Trustworthy and Ethical Data Science
Trustworthy and Ethical Data Science
The Data Science Institute (DSI) has recently established a newer research theme to look at the increasingly important area of trustworthy and ethical systems and data.
Trustworthy AI research at DSI specifically looks at how the artificial intelligence (AI)-based systems being developed and deployed by various people and societies can meet the essential prerequisite requirement of trustworthiness:
- If these AI systems, or the people who develop them, cannot be deemed trustworthy, their usage and uptake may be severely curtailed, and unintended or unfortunate consequences may ensue;
- More generally, the significant socioeconomic benefits that they could enable may never be realised.
This trust is not just in the technology alone, but in the combined socio-technical fabric that such an AI system is a part of. Research at DSI should therefore be cognisant of the EC’s ethics guidelines for trustworthy artificial intelligence, published via the Digital Single Market strategy of the European Commission in 2019. According to these guidelines, and with a nod to Asimov’s laws of robotics, trustworthy AI should be lawful, ethical, and robust.
Some of our projects and publications related to this theme include:
- Trusted P2P energy trading with blockchain in the CENTS Project.
- Blockchain for transaction transparency/immutability in “Develop, Deploy and Test Your First Blockchain Smart Contract” by Yapa and O’Donoghue in 2021.
- “Towards an Ethics by Design Methodology for AI Research Projects” by d’Aquin et al. from 2019.
- Data quality/provenance aspects of “RDF Dataset Profiling – A Survey of Features, Methods, Vocabularies And Applications” by Ellefi et al. from 2018.

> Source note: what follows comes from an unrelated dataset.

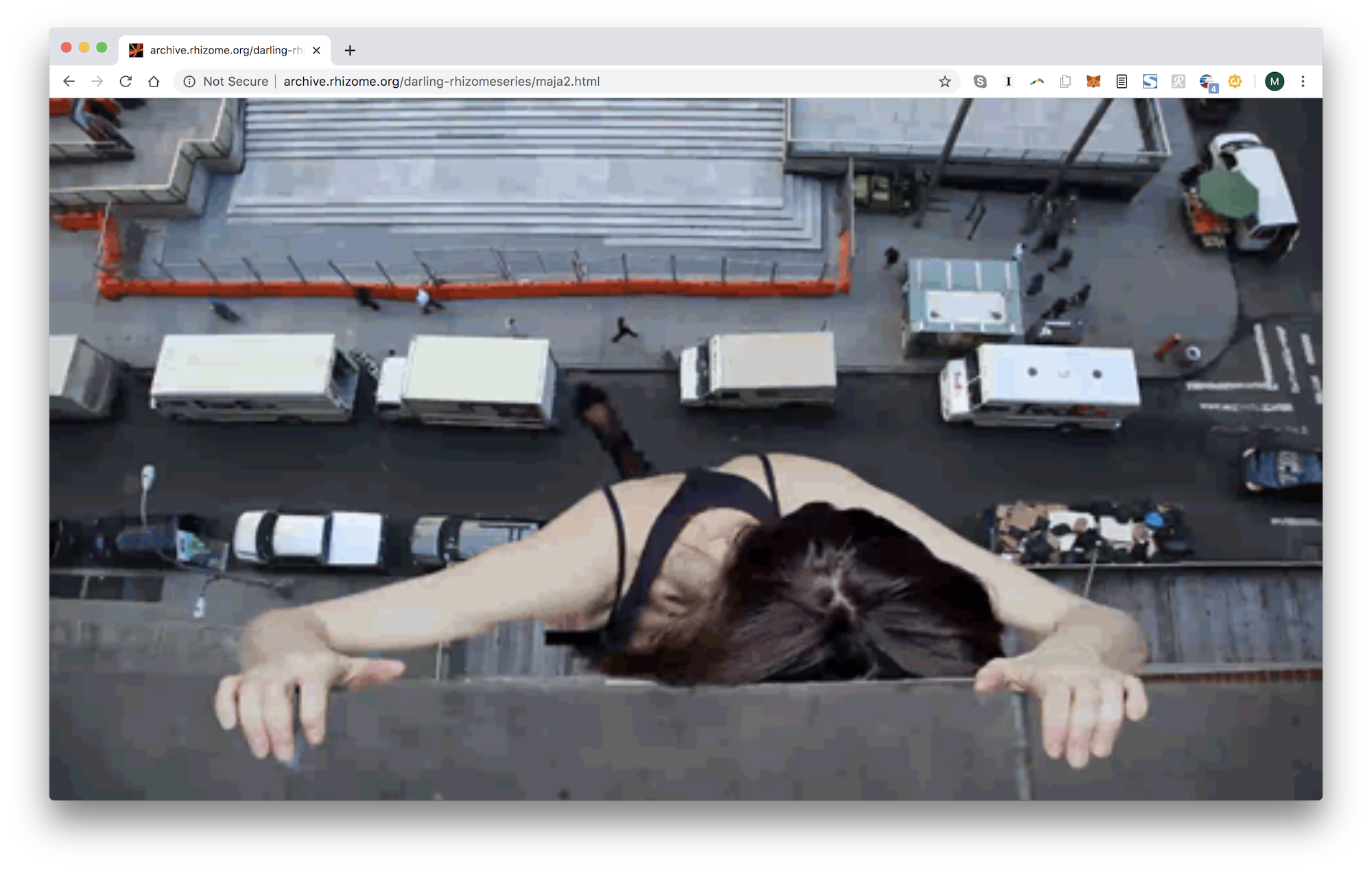Go back to previous page
Image resolution: width=1372 pixels, height=871 pixels.
tap(69, 82)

Our research on “Trustworthy AI and Ethical Data Science” is supported by Science Foundation Ireland as part of its funding for the Insight SFI Research Centre for Data Analytics, Confirm SFI Research Centre for Smart Manufacturing, VistaMilk SFI Research Centre for Agri-Food Technologies, as well as through funding from the SFI Public Service Fellowship Programme, Enterprise Ireland, DTIF (Department of Enterprise, Trade and Employment in the Government of Ireland), and the EU.